Dr. med. Katrin Jakobi, Oberärztin, Klinik für Psychosomatische Medizin, München Klinik Harlaching

Leben ohne Magersucht: Statistisch werden mehr als die Hälfte der Patienten von ihren Essstörungen geheilt.

Auch für Cornelia Firsching ist es ein langer Weg raus aus der Essstörung. Das Laufen hat sie reduziert. Sie geht zur Einzeltherapie, war bei der Gruppentherapie, einer psychologischen Heilpraktikerin, der Ernährungsberatung. Sie macht Entspannungs- und Achtsamkeitsübungen. Seit einem dreiviertel Jahr hat sie keine Bulimie-Anfälle mehr. Rund 14 Kilo hat sie seitdem zugenommen.

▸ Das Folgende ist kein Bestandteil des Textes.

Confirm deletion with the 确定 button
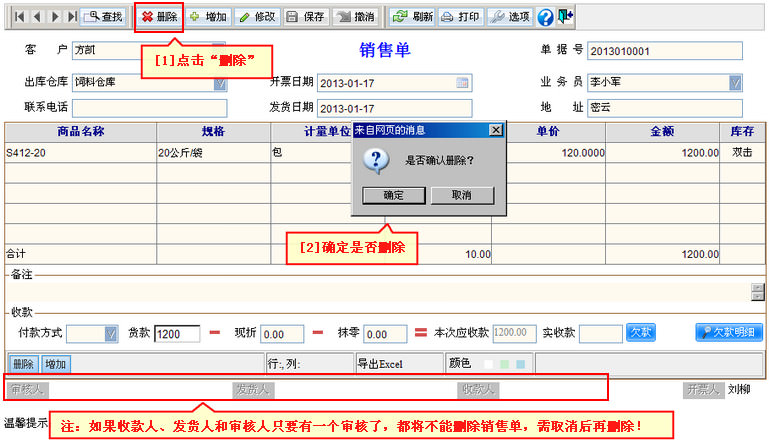This screenshot has width=770, height=443. pos(393,195)
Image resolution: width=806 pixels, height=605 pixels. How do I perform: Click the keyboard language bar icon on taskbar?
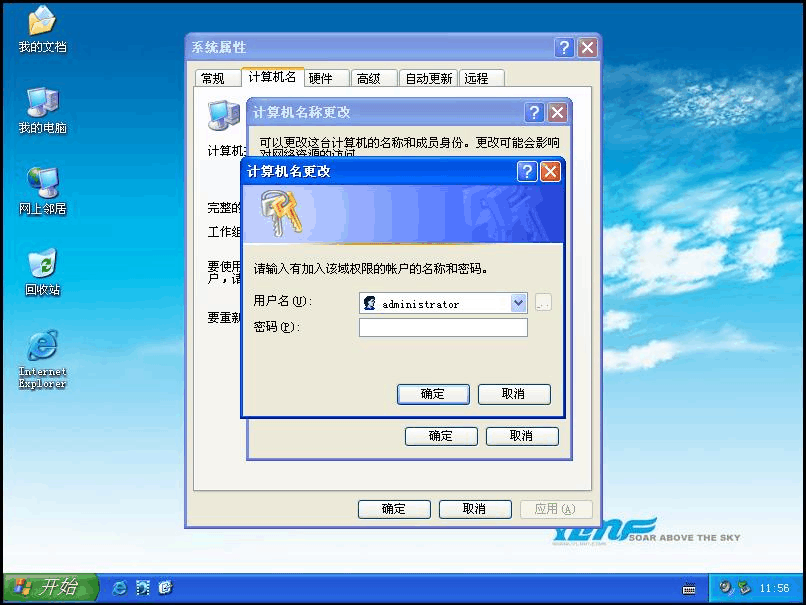689,588
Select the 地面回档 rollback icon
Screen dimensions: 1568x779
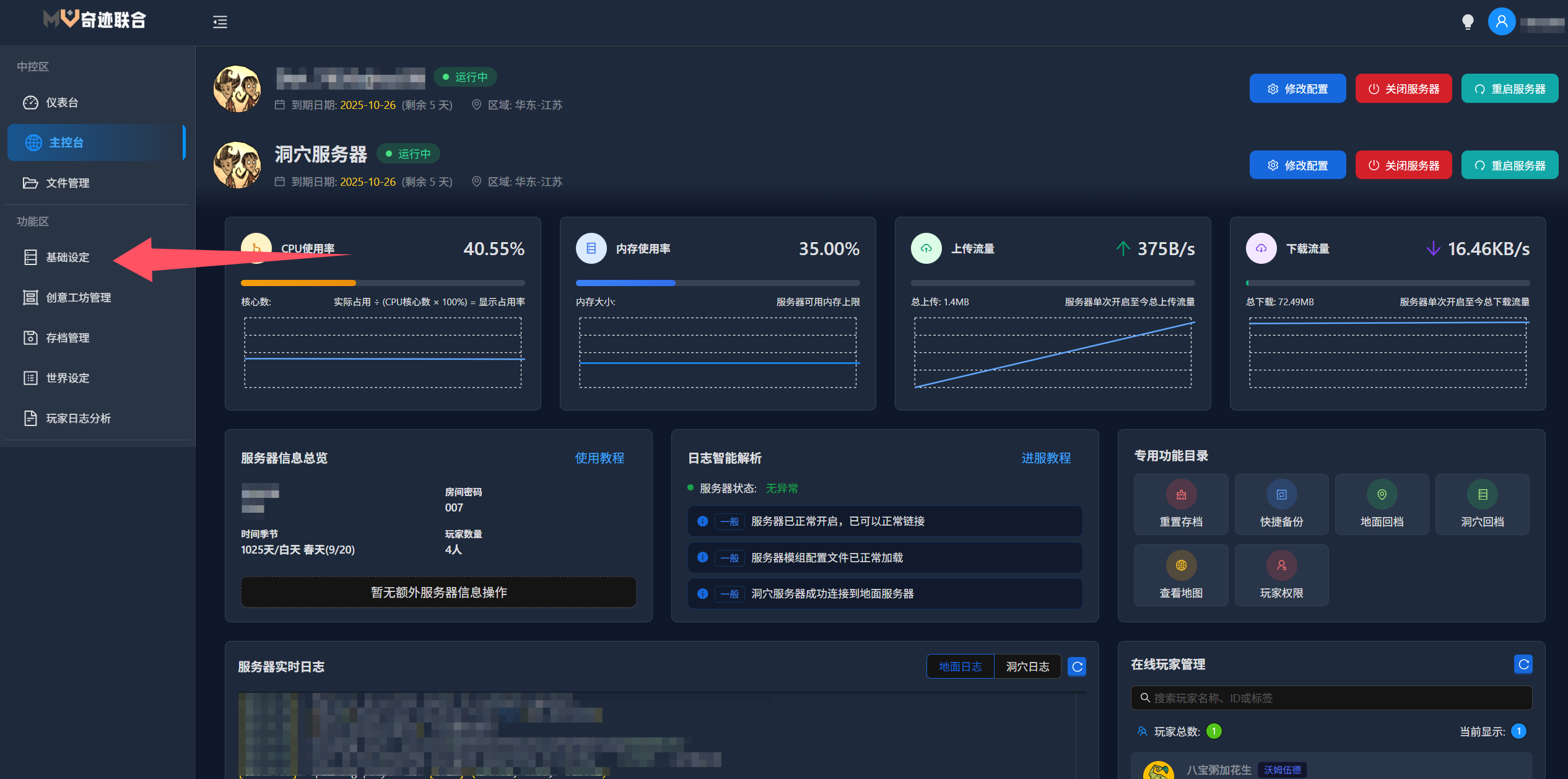(1382, 495)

"Das sind immer wieder so tückische Momente. Als ich jetzt die Sachen vom letzten Sommer angezogen habe und festgestellt habe, sie sind alle zu eng. Da schlucke ich dann schon nochmal. Und da kommt dieses Dünnsein-Gefühl noch mal irgendwie hoch. Aber dann denke ich mir, Hey was ich dafür alles jetzt Schönes erlebt habe. Nein, ich will nie wieder zurück."

Cornelia Firsching

In ihre alten Klamotten will sie nie mehr reinpassen. Vor kurzem hat sie ihren ersten Burger gegessen und mittlerweile kann sie auch Süßes wie Kuchen oder Kaiserschmarrn genießen. Für sie ein völlig neues Lebensgefühl. Und das will sie weitergeben: Sie engagiert sich in Selbsthilfegruppen und gibt anderen Betroffenen Tipps, wie sie aus der Essstörung herauskommen.